Taking anti-depressants while pregnant won’t increase a woman’s chances of stillbirth, according to a large new study. After looking at nearly 30,000 Nordic women who had taken selective serotonin reuptake inhibitor (SSRI) antidepressants while pregnant, Swedish researchers concluded that there was no significant association between use of these medications and risk of stillbirth, neonatal death or infant death.
The study, published in the January 2 issue of JAMA, included data from more than 1.6 million births, including 6,054 stillbirths, 3,609 neonatal deaths and 1,578 postneonatal deaths.
Women who took SSRIs such as Zoloft, Paxil, Prozac and Lexapro did have higher rates of stillbirth (4.6 vs. 3.7 per 1,000) and postneonatal death (1.38 vs. 0.96 per 1000) than those who did not. But SSRI antidepressants per se were not at fault for the discrepancy.

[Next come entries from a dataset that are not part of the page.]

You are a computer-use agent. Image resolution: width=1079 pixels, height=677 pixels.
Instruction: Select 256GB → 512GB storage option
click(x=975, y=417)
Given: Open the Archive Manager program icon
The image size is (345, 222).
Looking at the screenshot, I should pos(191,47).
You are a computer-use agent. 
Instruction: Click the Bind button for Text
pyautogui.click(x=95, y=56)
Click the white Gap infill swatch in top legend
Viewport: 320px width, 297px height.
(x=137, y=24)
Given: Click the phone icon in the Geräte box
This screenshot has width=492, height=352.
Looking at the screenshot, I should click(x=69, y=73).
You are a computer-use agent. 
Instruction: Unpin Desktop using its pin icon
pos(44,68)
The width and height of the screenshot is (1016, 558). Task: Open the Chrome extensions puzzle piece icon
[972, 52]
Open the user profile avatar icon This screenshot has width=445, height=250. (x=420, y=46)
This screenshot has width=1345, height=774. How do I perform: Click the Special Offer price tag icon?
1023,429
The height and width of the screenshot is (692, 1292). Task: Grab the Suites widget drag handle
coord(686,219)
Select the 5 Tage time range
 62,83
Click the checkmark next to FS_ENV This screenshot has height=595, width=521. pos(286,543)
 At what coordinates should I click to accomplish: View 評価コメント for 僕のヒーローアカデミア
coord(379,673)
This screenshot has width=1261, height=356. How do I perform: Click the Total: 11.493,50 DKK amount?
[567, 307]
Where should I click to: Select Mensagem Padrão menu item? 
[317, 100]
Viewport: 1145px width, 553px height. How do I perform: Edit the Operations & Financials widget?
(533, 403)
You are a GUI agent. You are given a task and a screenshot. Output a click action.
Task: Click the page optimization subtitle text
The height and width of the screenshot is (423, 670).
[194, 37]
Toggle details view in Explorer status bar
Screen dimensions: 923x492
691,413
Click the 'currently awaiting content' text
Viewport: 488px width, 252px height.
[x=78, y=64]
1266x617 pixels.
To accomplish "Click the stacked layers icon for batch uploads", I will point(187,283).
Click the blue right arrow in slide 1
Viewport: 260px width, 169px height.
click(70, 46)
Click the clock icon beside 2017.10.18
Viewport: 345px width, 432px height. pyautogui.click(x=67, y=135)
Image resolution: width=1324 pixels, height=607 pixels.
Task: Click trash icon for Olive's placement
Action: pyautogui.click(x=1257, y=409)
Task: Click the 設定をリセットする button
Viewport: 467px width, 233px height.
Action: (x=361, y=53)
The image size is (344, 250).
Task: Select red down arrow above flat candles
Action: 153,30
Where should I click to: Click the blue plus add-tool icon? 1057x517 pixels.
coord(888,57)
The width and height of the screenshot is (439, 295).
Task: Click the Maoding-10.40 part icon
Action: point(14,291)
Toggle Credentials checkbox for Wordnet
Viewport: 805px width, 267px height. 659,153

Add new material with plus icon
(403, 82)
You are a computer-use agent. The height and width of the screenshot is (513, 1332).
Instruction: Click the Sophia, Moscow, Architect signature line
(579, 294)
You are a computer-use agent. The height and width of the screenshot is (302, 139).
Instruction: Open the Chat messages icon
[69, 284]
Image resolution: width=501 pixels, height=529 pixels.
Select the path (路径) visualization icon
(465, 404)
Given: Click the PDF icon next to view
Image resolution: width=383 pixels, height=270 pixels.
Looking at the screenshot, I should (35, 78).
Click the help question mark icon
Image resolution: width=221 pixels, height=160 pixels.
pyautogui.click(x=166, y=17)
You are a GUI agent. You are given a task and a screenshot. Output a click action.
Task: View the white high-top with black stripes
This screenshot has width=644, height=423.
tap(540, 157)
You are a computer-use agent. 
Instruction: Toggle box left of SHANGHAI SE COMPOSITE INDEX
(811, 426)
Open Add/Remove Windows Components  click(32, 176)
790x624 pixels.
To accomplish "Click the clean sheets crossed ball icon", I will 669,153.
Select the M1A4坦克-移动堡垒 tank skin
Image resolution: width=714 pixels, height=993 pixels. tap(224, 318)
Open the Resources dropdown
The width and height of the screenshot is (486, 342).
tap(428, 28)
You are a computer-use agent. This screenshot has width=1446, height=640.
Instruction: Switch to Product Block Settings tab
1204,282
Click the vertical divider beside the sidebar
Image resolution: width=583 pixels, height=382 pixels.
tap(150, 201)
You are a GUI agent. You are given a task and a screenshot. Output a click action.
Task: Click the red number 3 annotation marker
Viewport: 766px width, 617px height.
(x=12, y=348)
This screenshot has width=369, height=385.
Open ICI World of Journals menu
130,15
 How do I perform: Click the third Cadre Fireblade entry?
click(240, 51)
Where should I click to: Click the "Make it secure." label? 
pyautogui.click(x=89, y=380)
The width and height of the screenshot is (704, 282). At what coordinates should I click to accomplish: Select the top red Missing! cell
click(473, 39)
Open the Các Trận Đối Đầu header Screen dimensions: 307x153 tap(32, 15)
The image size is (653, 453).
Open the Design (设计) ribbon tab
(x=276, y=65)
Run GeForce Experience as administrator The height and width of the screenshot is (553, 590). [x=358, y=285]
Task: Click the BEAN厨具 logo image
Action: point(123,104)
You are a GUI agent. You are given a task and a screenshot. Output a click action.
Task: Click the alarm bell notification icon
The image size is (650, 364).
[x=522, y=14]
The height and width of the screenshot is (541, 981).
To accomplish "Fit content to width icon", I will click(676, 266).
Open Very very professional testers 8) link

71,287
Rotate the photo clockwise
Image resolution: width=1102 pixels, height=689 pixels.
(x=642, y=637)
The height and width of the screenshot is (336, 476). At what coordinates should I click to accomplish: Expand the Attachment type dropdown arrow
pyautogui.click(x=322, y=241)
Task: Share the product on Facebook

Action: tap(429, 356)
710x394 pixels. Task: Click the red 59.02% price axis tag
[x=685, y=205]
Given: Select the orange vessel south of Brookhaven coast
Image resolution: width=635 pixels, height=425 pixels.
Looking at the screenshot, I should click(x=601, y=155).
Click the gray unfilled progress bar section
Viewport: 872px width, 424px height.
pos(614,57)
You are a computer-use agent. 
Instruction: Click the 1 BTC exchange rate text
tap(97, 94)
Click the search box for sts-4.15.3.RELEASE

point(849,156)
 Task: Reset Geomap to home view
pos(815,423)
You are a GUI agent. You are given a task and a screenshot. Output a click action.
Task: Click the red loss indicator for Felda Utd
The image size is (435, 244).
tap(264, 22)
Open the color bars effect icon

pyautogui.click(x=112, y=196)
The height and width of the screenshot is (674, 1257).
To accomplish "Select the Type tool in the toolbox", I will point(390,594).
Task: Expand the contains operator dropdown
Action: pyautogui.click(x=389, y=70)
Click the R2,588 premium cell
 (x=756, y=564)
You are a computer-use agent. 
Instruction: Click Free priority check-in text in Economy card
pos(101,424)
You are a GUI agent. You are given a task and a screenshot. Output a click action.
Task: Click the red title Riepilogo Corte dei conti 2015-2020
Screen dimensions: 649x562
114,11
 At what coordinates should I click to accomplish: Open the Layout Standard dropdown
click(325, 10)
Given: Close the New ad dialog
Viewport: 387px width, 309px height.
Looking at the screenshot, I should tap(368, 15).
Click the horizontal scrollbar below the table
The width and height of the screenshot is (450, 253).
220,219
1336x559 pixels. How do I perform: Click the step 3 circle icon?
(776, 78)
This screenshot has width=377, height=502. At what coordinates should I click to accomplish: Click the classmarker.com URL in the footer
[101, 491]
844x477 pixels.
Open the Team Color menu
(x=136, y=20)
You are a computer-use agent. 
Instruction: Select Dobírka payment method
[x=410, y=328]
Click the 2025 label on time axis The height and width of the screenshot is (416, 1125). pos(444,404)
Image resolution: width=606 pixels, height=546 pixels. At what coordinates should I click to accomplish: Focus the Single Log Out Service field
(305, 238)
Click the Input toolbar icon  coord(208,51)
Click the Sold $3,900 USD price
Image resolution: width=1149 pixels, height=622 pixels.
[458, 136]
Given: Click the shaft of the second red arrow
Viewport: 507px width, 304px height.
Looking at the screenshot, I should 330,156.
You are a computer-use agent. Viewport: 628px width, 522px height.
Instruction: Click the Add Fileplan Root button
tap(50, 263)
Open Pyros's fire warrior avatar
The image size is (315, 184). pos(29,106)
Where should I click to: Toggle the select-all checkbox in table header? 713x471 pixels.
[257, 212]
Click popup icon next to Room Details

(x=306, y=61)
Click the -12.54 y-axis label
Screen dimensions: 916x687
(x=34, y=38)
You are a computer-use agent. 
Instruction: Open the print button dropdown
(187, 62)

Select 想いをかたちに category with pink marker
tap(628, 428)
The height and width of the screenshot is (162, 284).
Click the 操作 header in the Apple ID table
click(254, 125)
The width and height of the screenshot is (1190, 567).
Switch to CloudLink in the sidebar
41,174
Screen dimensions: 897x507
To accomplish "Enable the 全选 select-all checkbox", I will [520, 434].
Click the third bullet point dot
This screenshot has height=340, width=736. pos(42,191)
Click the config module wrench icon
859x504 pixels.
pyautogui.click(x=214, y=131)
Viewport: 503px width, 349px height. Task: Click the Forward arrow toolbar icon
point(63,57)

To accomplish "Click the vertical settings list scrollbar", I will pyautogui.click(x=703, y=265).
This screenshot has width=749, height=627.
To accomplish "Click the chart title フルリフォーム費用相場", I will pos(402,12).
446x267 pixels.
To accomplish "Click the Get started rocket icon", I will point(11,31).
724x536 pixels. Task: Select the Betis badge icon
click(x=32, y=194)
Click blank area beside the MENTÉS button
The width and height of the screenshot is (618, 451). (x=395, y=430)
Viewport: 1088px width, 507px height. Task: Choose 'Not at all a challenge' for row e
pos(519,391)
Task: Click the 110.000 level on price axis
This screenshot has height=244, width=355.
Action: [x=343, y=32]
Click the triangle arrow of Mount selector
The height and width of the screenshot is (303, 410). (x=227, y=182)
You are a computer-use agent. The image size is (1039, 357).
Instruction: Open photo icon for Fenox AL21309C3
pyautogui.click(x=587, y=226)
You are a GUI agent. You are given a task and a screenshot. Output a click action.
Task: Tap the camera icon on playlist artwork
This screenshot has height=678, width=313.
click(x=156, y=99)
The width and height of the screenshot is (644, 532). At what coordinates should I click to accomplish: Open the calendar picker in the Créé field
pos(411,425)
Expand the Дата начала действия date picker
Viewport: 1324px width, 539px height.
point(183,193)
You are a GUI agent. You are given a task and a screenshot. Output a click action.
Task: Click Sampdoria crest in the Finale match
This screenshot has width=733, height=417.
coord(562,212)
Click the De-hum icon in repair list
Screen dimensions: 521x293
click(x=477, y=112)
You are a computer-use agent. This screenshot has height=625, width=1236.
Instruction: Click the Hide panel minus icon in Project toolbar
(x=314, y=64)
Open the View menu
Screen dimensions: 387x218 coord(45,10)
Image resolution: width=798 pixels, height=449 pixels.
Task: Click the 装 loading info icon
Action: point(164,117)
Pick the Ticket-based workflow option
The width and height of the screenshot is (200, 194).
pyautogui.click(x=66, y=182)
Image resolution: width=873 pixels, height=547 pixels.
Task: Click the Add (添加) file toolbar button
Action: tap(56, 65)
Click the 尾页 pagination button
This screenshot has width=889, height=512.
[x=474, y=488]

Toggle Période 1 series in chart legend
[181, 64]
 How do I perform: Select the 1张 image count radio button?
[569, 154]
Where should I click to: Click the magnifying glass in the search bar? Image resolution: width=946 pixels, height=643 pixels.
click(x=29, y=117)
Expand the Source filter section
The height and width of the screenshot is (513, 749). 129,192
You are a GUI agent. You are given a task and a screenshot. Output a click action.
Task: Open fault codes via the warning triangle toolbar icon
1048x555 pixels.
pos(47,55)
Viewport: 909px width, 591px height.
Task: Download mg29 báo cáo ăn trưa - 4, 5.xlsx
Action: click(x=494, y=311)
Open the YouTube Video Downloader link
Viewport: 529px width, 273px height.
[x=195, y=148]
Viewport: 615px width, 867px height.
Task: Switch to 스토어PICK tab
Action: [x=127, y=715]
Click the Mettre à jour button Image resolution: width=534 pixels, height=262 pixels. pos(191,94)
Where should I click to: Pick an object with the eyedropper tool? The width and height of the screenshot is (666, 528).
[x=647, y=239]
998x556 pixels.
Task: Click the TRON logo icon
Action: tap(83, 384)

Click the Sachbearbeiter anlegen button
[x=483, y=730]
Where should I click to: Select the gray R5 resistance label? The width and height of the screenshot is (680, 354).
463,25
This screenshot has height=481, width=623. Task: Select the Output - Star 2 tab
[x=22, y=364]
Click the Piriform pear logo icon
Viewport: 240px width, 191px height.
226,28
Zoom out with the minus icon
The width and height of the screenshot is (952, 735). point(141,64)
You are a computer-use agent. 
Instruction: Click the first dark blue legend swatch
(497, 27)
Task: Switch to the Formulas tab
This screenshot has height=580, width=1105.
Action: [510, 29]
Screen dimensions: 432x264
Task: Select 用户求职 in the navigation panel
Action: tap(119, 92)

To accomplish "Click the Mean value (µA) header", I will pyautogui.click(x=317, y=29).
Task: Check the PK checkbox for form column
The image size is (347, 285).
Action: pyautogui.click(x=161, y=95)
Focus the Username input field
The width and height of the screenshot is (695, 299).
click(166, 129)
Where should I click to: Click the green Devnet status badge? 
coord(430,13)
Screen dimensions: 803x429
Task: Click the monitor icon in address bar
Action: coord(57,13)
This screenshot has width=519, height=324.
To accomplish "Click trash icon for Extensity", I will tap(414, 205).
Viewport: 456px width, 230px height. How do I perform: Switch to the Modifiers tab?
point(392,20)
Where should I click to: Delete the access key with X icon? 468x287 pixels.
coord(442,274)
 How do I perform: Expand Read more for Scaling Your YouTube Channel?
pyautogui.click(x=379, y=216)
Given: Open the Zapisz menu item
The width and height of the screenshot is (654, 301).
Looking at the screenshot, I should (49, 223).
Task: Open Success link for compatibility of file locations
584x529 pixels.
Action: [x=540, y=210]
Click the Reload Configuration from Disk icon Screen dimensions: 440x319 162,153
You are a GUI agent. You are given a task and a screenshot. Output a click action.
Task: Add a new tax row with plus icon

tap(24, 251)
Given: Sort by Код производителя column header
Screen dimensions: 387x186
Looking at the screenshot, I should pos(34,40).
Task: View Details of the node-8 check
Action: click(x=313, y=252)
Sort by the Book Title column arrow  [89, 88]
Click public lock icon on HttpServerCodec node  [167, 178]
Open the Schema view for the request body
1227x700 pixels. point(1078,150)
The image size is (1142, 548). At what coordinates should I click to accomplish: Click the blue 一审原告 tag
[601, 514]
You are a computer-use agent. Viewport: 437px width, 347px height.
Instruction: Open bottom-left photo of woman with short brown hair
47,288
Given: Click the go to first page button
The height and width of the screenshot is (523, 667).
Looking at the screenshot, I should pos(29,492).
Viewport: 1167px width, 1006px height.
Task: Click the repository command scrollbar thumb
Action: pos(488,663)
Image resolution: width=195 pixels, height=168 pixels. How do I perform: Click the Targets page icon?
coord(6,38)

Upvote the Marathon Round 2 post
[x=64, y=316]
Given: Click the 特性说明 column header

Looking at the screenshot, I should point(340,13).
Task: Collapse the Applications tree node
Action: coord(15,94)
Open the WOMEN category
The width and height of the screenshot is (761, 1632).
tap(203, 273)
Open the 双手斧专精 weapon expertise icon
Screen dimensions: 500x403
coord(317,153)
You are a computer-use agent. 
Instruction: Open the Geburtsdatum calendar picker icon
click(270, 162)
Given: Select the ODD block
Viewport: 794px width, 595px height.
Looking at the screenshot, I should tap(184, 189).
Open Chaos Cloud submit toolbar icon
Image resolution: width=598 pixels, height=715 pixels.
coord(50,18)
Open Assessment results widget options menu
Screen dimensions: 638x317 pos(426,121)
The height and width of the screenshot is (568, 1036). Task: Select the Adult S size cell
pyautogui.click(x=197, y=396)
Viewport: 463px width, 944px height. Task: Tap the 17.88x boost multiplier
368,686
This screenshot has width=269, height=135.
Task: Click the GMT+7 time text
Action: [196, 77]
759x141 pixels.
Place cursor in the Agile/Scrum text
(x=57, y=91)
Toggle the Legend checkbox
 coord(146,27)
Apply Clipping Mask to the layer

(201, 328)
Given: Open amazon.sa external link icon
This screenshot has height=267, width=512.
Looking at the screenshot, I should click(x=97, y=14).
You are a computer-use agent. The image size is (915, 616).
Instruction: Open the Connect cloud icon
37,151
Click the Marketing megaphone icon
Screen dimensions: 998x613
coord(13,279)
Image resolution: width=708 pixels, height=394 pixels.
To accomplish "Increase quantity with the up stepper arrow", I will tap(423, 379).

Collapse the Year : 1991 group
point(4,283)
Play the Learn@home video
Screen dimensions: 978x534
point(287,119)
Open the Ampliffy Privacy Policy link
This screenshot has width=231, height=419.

Study author Olof Stephansson, of Stockholm’s Karolinska Institutet, said that the increased rates of stillbirth and infant death among fetuses exposed to SSRIs can be explained “by the severity of the underlying maternal psychiatric disease and unfavorable distribution of maternal characteristics such as cigarette smoking and advanced maternal age” in depressed mothers.
All decisions regarding use of SSRIs during depression and pregnancy “must take into account other perinatal outcomes” such as birth defects, as well as the risks associated with maternal mental illness,” the researchers concluded.
Antidepressant use during pregnancy can increase risk of fetal birth defects, they note. Taking SSRIs while pregnant “has been associated with congenital abnormalities, neonatal withdrawal syndrome, and persistent pulmonary hypertension of the newborn.” But maternal depression is also associated with poorer pregnancy outcomes.